Alex dan kata-katanya. Memang kakak tingkatnya yang satu ini patut diberi penghargaan juara satu merangkai kata. Ia selalu saja bisa membuat suasana menjadi lebih kondusif dan tenang. Abu tersenyum mendengar perkataan yang baru saja Alex katakan, di dalam dirinya pun ikut tenang. Panah-panah yang selama ini menusuknya perlahan menghilang dan luka yang telah dibuatnya pun mulai pudar.
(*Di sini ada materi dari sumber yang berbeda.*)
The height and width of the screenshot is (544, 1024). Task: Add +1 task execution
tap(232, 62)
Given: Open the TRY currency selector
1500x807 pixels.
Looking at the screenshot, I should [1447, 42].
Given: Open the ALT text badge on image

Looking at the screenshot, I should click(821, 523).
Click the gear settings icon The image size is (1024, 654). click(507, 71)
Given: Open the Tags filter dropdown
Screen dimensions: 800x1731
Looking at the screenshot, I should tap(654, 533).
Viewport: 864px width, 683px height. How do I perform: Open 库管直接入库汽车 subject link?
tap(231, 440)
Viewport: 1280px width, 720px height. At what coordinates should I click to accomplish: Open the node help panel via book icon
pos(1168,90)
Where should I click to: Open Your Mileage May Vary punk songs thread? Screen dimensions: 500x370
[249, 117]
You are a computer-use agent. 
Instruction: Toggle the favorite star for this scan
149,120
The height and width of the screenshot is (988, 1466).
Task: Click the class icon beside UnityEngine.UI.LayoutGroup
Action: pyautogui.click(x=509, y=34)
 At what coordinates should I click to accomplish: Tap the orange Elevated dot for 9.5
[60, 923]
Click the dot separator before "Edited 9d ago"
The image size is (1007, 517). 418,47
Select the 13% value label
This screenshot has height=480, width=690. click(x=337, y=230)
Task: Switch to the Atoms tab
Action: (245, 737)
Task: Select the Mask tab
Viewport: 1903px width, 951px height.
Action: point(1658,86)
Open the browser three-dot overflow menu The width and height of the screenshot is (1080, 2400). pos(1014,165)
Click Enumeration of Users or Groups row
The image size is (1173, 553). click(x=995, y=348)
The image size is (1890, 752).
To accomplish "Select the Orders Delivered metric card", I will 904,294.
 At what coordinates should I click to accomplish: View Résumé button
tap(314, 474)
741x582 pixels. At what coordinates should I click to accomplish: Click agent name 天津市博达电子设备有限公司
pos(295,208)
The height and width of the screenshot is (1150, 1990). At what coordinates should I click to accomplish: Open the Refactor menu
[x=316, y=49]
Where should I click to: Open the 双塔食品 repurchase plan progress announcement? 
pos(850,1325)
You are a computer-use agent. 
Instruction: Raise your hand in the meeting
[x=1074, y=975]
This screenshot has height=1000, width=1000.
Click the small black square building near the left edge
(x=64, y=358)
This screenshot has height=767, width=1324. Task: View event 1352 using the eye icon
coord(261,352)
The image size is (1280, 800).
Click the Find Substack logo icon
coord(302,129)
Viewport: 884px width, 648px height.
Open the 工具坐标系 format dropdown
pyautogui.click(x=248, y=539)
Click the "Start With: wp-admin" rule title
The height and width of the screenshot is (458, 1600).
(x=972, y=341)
"Lu tuh, ya!" Tiba-tiba saja Ilran berdiri dengan muka yang sudah memerah siap untuk meledak. "Ngebuat orang jadi overthinking juga anjrit! Kita semua, nggak, lebih tepatnya gue. Selalu mikir lu yang dieman atau bicara kalau ada perlu itu karena lu gak nyaman sama gue. Kuliah ketemu, di AIESEC ketemu, bahkan lu juga mau ngebantuin usaha gue. Kenapa lu sebaik itu sama orang dan nggak ke diri lu sendiri, Bu? Lu boleh selfless tapi, pikir juga sama kesenangan lu, lu berhak bahagia bukan karena lihat orang lain bahagia. Lu harus bahagia karena diri lu sendiri juga!" Ilran yang memerah akhirnya kembali ke warna wajahnya semula. Tatapannya tidak pernah lepas dari Abu. Ilran terlihat marah, sangat marah, tapi bukan ke Abu, melainkan ke dirinya sendiri ia tidak mengerti teman yang selama ini ada untuknya.
"Ran ...." Abu mulai angkat suara.
"Gua punya satu pertanyaan, Bu." Suara Ilran menjadi lebih berat daripada sebelumnya. "Ananda Gray Aldrian, lu nganggep kita temen lu gak, sih?"
"Ran, Abu gak bakal ngebolehin kita ke sini kalau dia gak ngganggep kita temennya," ucap Ilyas yang panik mendengar pertanyaan Ilran.
"Lu jangan drama banget deh, Ran," jawab Alex menambahkan.
"Kalian sadar gak, sih? Hampir dua tahun kita temenan, Abu gak pernah, gak pernah ngobrolin soal dirinya sendiri atau ngobrol soal apa yang terjadi sama dirinya. Kita nggak tahu dirinya kayak gimana. Gua ngerasa kita berempat deket, tapi Abu selalu jauh. Ada jarak, tembok tinggi yang belum bisa runtuh, bahkan sama kita. Sedih gak sih, lo Yas, Lex? Apa gua yang ngerasa gini aja?"
Semuanya diam. Atmosfernya berubah menjadi tidak nyaman. Alex dan Ilyas keduanyan menunduk, mereka juga pasti merasakan hal yang sama. Kekhawatiran mereka memang tidak jauh tentang Abu yang terlihat terpaksa berteman dengan mereka bertiga. Walaupun ketiganya tahu Abu tidak mungkin seperti itu. Abu tulus memberikan afeksi kepada tiga temannya bahkan yang paling tulus, tetapi rasa mengganjal selalu ada karena ketiganya mengira mengenal Abu, tapi di saat yang bersamaan mereka terlalu jauh dengan Abu.